To import data for Columbus County, NC:

$ django-admin.py import_nc_zips
$ django-admin.py import_county_streets 37047
$ django-admin.py import import_columbus_county

Where 37047 is the U.S. Census county ID for the county you want to import (37047 = Columbus County, NC).

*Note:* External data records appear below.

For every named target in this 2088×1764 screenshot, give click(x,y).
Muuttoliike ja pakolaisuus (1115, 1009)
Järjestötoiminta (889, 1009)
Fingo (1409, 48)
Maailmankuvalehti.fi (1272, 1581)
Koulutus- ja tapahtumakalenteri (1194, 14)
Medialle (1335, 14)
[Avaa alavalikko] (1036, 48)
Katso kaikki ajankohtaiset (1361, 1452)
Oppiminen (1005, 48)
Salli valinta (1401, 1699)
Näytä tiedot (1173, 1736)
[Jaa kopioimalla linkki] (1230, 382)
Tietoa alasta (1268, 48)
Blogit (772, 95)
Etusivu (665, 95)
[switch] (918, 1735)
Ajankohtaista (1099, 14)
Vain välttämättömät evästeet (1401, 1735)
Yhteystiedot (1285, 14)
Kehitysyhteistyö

Orange County, North Carolina

For example, to import data for Orange County:

$ django-admin.py import_nc_zips
$ django-admin.py import_county_streets 37135
$ django-admin.py import_location_zip http://web.co.orange.nc.us/gisdownloads/city.zip
$ wget http://web.co.orange.nc.us/gisdownloads/city.zip -O city.zip; \
  unzip -d city city.zip; \
  rm city.zip; \
  import_locations --type-name=City --type-name-plural=Cities cities ./city/; \
  rm -rf ./city
$ wget http://web.co.orange.nc.us/gisdownloads/townships.zip -O townships.zip; \
  unzip -d townships townships.zip; \
  rm townships.zip; \
  import_locations --type-name=Township --type-name-plural=Townships townships ./townships/; \
  rm -rf ./townships

Install ZIP codes Manually

We'll use the U.S. Census Bureau TIGER/Line data for North Carolina, specifially 23MB of 5-Digit ZIP Code Tabulation Area (2002):

$ wget http://www2.census.gov/geo/tiger/TIGER2009/37_NORTH_CAROLINA/tl_2009_37_zcta5.zip
$ unzip tl_2009_37_zcta5.zip -d zipcodes
$ import_zips_tiger -v -b zipcodes/

Importing Streets Manually

Now we'll get the block data, including Columbus County data:

You can import these like so:

$ wget http://www2.census.gov/geo/tiger/TIGER2009/37_NORTH_CAROLINA/tl_2009_37_place.zip \
       http://www2.census.gov/geo/tiger/TIGER2009/37_NORTH_CAROLINA/37047_Columbus_County/tl_2009_37047_edges.zip \
       http://www2.census.gov/geo/tiger/TIGER2009/37_NORTH_CAROLINA/37047_Columbus_County/tl_2009_37047_faces.zip \
       http://www2.census.gov/geo/tiger/TIGER2009/37_NORTH_CAROLINA/37047_Columbus_County/tl_2009_37047_featnames.zip
$ unzip -d blocks \*.zip
$ import_blocks_tiger --city=WHITEVILLE \
                      --filter-bounds=1 \
                      blocks/tl_2009_37047_edges.shp \
                      blocks/tl_2009_37047_featnames.dbf \
                      blocks/tl_2009_37047_faces.dbf \
                      blocks/tl_2009_37_place.shp

Derive streets and intersections from the blocks data:

$ populate_streets -v -v -v -v streets
$ populate_streets -v -v -v -v block_intersections
$ populate_streets -v -v -v -v intersections

Configure Database Logger

To log debugging information to the database for later analysis, you can use the DatabaseHandler with specific loggers:

LOGGING = {
    'handlers': {
        'database': {
            'level': 'DEBUG',
            'class': 'openrural.error_log.logger.DatabaseHandler',
        },
    },
    'loggers': {
        'ebpub.streets.blockimport': {
            'handlers': ['database',],
            'level': 'DEBUG',
        }
    }
}

This will, of course, slow down any intensive operation as it is continually interacting with the database.